A score over 80 becomes a badge an FM trusts on sight. A score trending down (expired PL, missed statement) triggers a private notification to the cleaner before any FM ever sees the dip.

**Why this is "social credit" and not surveillance:**
- Only the cleaner can authorise a third party to see the score
- The formula is public and the inputs are auditable by the cleaner
- Negative inputs decay (late statement a year ago should not haunt forever)
- There is no invisible peer-group ranking — just the cleaner's own documented compliance footprint

**Why MCP specifically:**
Because the LLM-native orchestration layer is where buyers (FM procurement teams, insurance partners, councils) are going. A Claude-based procurement agent that can query `wecleaner.mcp` directly bypasses the PDF-email-screenshot dance entirely. First movers in compliance-MCP space will become the default identity layer for their vertical.

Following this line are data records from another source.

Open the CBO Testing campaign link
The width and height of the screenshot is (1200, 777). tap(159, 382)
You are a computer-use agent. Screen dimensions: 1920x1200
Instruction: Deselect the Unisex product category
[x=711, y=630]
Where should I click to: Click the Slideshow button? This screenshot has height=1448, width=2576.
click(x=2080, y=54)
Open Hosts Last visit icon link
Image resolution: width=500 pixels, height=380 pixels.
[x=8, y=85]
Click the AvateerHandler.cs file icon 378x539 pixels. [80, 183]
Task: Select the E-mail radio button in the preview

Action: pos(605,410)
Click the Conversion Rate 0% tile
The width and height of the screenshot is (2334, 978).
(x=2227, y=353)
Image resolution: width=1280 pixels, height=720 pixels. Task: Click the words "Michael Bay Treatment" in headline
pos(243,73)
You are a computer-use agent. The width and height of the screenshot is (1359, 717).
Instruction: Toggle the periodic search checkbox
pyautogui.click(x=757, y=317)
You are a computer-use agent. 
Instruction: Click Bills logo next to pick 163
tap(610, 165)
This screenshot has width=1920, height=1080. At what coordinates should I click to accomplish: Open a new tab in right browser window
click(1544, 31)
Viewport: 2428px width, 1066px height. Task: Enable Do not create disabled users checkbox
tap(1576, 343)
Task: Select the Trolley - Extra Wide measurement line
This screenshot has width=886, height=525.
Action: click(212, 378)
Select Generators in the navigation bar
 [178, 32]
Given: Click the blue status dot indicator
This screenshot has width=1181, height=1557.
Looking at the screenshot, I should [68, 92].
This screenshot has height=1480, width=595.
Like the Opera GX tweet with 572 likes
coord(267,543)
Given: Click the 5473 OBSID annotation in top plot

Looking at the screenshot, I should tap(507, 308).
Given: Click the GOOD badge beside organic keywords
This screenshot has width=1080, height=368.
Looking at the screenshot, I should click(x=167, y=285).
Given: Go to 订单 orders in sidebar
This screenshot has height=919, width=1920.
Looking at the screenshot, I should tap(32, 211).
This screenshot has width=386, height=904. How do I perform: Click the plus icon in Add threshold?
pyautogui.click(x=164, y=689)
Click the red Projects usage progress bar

## 3. What's needed to ship each phase

| Phase | Dev effort | Blockers |
|---|---|---|
| 1 (done) | — | — |
| 2 (cloud sync + storage) | ~2 weeks | Supabase storage bucket policies, client-side encryption decision, DPIA sign-off |
| 3 (verified identity) | ~4 weeks | ABN lookup integration, admin review workflow, expiry reminder system |
| 4 (MCP + trust score) | ~6 weeks | MCP server hosting, authorisation model (OAuth scopes per FM), scoring formula calibration with real partner data |

## 4. Open questions

- **Credential format** — are we shipping cleartext JSON over TLS, or do we adopt Verifiable Credentials (W3C VC spec) from day one for the attestation payload? VC adds complexity but makes the attestations portable outside WE CLEANER.
- **Chain-of-custody for PDFs** — once an FM has received a signed OPT 011, they may re-use or re-distribute it. Do we timestamp-sign each download with a per-FM watermark and log the intended recipient on the cleaner's side?
- **Revocation** — if a cleaner's PL policy is cancelled mid-contract, the cleaner needs to push a revocation notice to every FM currently relying on that attestation. This is a real-time event bus, not a polling model.
- **Pricing model for FMs** — free read of the trust score, paid for the signed attestation bundle? Or free tier for small FMs and subscription for enterprise procurement?
- **Regulatory posture** — Revenue NSW may eventually offer its own subcontractor registry. Are we complementary (fill the gap today, integrate later) or competing (lobby to become the standard integration)?

## 5. The near-term ask

Phase 1 is live today. The immediate next step is a focused 2-week sprint to ship Phase 2: cloud-sync + storage, with a tight privacy disclosure. That alone eliminates 60% of the retyping pain and proves the data model we'll extend into Phase 3.

Phase 3 should start as soon as one FM partner commits in principle to consuming the trust score output — without that demand signal, the verification work is speculative.

Phase 4 should not begin until Phase 3 has at least three FM partners piloting, because the MCP contract is the thing we least want to break once it has real agents querying it.